What You Should Do Next
If you’ve had dizziness or vertigo for more than a few days:
- Write down your symptoms: Is it spinning? Or just lightheaded? Does it happen with head movement? Any hearing loss, ringing, or numbness?
- See a doctor who specializes in balance disorders - an ENT (otolaryngologist) or neurologist with vestibular training.
- Ask for a VNG test or head impulse test. Don’t accept a diagnosis of “anxiety” without ruling out inner ear or brain causes.
- If you have any red flags - double vision, slurred speech, weakness - go to the ER. Don’t wait.
- If you’re diagnosed with BPPV, ask for the Epley maneuver. It’s fast, free, and effective.
Vertigo and dizziness aren’t the same. One is a spinning illusion. The other is a feeling of faintness. One comes from your ear. The other from your heart, your blood, your brain, or your nerves. Getting the right diagnosis isn’t just about feeling better - it’s about catching something dangerous before it’s too late.
Is vertigo the same as dizziness?
No. Dizziness is a general term for lightheadedness, unsteadiness, or feeling faint. Vertigo is a specific type of dizziness where you feel like you or your surroundings are spinning, even when you’re still. It’s caused by a mismatch in signals from your inner ear or brain.
Can anxiety cause vertigo?
Anxiety doesn’t cause true vertigo, but it can make you feel dizzy. More importantly, if you’ve had a prior inner ear problem - like a virus or concussion - anxiety can trigger a chronic condition called Persistent Postural-Perceptual Dizziness (PPPD), where your brain becomes overly sensitive to motion. This isn’t “all in your head” - it’s a real neurological adaptation.
How do I know if my vertigo is from my ear or my brain?
Inner ear vertigo (like BPPV) usually comes with nausea, lasts seconds to minutes, and is triggered by head movements. Brain-related vertigo often comes with other symptoms: double vision, slurred speech, weakness, numbness, or trouble walking. If you have any of these, it’s a red flag for stroke or MS - get checked immediately.
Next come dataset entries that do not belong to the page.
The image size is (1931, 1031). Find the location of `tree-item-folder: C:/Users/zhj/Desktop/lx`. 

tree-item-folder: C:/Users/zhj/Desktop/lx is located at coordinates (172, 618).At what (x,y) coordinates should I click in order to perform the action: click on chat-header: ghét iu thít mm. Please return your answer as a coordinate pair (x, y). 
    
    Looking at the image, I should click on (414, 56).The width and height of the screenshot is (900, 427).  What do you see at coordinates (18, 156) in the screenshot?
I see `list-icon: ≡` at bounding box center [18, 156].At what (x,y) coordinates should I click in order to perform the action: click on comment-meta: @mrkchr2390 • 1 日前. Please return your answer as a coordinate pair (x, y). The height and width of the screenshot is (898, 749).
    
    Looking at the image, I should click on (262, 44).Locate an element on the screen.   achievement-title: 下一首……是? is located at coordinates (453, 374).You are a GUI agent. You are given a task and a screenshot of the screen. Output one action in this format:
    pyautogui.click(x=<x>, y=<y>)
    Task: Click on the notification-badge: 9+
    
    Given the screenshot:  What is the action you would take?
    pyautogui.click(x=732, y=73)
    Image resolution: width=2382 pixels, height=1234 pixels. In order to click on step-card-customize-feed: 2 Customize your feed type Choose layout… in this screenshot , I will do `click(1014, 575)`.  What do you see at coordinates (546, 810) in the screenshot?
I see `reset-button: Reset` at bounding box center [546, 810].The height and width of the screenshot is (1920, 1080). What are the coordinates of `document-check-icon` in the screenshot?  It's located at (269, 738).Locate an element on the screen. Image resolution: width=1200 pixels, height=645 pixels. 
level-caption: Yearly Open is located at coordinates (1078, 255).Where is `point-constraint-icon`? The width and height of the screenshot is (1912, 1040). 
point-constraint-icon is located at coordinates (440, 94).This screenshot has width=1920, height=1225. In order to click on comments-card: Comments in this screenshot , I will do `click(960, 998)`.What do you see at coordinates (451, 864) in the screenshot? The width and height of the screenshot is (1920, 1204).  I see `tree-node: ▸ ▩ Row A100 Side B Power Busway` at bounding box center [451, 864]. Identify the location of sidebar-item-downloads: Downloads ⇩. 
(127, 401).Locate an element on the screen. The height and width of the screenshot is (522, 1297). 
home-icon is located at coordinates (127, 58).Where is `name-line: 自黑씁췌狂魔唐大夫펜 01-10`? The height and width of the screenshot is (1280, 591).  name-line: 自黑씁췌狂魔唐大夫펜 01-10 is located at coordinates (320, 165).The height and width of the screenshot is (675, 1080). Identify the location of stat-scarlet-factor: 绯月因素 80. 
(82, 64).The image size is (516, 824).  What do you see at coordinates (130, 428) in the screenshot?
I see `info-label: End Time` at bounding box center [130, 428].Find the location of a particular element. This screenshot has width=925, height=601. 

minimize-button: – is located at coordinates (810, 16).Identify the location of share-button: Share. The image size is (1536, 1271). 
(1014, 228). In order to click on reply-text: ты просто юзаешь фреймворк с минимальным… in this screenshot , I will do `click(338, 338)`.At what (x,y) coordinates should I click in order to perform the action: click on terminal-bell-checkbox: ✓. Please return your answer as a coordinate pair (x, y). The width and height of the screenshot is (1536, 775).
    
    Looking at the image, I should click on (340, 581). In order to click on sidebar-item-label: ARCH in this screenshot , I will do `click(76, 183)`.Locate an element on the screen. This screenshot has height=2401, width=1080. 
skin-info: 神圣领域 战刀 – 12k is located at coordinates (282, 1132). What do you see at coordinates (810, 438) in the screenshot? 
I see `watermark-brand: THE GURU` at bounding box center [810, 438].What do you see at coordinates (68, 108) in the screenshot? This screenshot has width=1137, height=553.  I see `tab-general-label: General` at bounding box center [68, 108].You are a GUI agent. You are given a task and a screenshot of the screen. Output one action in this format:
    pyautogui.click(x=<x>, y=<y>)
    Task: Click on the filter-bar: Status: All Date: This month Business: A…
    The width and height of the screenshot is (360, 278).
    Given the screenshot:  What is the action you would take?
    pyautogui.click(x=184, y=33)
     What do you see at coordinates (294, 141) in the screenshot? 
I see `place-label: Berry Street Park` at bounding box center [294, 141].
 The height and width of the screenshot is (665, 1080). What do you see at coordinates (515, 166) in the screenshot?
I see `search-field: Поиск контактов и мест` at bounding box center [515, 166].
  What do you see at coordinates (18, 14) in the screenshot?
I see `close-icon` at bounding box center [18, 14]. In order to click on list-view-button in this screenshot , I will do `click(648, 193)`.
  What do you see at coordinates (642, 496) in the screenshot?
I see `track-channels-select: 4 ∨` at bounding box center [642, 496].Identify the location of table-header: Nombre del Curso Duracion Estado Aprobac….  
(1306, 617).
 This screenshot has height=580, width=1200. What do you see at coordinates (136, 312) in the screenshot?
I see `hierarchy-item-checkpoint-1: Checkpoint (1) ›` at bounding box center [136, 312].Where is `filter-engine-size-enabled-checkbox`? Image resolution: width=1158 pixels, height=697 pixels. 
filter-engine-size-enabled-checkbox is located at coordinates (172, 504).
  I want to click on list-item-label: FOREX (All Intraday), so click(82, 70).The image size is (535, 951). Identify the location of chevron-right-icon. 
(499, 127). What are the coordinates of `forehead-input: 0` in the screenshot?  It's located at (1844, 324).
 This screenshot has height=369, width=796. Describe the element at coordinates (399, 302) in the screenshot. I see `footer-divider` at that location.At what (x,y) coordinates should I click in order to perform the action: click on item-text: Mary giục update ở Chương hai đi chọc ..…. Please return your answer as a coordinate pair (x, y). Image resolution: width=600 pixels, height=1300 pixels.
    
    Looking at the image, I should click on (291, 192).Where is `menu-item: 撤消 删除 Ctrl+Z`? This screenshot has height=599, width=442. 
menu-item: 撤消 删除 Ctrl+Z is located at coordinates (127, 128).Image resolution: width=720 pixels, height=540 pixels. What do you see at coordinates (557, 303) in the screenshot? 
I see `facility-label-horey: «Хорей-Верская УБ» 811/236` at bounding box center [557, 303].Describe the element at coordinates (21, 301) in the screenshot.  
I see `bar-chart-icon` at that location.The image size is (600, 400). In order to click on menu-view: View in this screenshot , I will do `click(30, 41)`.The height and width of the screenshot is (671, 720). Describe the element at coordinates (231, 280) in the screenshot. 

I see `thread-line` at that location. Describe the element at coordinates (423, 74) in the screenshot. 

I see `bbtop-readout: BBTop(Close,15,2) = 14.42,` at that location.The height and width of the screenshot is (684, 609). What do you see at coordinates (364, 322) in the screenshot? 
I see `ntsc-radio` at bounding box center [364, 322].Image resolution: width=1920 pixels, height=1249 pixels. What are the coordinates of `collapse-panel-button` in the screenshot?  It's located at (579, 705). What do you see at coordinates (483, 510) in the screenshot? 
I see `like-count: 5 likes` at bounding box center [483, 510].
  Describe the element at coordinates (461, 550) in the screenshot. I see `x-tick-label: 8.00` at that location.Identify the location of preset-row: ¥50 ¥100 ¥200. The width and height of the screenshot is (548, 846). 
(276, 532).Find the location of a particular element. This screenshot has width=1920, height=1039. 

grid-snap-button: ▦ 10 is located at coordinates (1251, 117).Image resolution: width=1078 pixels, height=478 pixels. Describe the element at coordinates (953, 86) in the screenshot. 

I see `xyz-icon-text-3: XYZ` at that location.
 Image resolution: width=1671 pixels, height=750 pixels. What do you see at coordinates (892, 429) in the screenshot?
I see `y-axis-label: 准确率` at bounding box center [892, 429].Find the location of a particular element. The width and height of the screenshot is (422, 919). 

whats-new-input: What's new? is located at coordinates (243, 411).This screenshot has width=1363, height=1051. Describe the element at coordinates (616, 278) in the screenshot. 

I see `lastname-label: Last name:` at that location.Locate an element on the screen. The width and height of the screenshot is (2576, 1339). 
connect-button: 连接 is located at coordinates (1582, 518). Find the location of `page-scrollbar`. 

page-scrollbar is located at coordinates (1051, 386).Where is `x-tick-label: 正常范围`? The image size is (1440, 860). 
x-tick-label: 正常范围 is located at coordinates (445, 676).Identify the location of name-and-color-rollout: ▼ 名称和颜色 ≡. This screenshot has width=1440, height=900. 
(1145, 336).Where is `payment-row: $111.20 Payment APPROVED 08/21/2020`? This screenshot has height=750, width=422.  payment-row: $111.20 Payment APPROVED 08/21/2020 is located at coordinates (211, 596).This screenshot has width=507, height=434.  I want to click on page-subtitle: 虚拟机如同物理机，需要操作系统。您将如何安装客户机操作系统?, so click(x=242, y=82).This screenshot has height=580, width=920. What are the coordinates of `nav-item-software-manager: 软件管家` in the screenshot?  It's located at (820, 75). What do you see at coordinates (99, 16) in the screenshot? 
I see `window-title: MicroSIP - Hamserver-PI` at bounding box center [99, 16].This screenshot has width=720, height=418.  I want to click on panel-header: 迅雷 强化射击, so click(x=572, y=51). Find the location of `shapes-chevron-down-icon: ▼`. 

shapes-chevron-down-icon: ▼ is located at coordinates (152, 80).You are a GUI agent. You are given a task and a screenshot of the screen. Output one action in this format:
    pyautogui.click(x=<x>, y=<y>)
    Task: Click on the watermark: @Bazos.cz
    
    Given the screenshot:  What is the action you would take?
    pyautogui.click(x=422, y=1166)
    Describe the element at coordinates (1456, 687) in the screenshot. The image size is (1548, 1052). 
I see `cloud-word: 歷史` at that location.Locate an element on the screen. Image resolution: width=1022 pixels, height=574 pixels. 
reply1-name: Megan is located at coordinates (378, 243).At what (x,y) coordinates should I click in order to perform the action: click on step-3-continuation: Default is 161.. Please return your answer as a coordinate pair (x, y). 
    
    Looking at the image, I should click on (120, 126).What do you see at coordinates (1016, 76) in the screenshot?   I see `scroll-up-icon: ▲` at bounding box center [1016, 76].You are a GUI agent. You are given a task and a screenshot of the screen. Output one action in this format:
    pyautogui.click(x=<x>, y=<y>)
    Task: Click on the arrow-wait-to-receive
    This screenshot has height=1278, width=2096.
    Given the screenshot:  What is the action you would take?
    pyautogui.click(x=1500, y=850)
Can vertigo go away on its own?
Sometimes. Vestibular neuritis often improves on its own within weeks. BPPV can resolve spontaneously, but it often comes back. Vestibular migraine and Ménière’s disease need management. The key is not waiting - early treatment with vestibular rehab or repositioning maneuvers speeds recovery and prevents long-term problems.
What’s the best test for vertigo?
The best initial test is a physical exam by a specialist - including the Dix-Hallpike maneuver for BPPV and the head impulse test for vestibular nerve damage. For more complex cases, videonystagmography (VNG) is the gold standard. It records eye movements with special goggles to detect subtle signs of inner ear or brain dysfunction.
Is vertigo dangerous?
Most vertigo isn’t dangerous - BPPV and vestibular neuritis are common and treatable. But vertigo caused by a stroke, tumor, or MS can be life-threatening. If vertigo comes with new weakness, vision changes, trouble speaking, or loss of coordination, treat it like a medical emergency. Don’t wait - go to the ER.
Can I treat BPPV at home?
Yes - but only after a doctor confirms it’s BPPV. The Epley maneuver is safe and effective when done correctly. Many online videos show how to do it. But if you have neck problems, severe arthritis, or a history of stroke, you should do it under supervision. Doing it wrong won’t hurt you, but it won’t help either.
How long does vestibular rehab take?
Most people start seeing improvement in 2-4 weeks. Full recovery usually takes 6-8 weeks of daily exercises. It’s not quick, but it’s highly effective - 89% of patients report major improvement. The exercises retrain your brain to use other senses for balance when your inner ear isn’t working perfectly.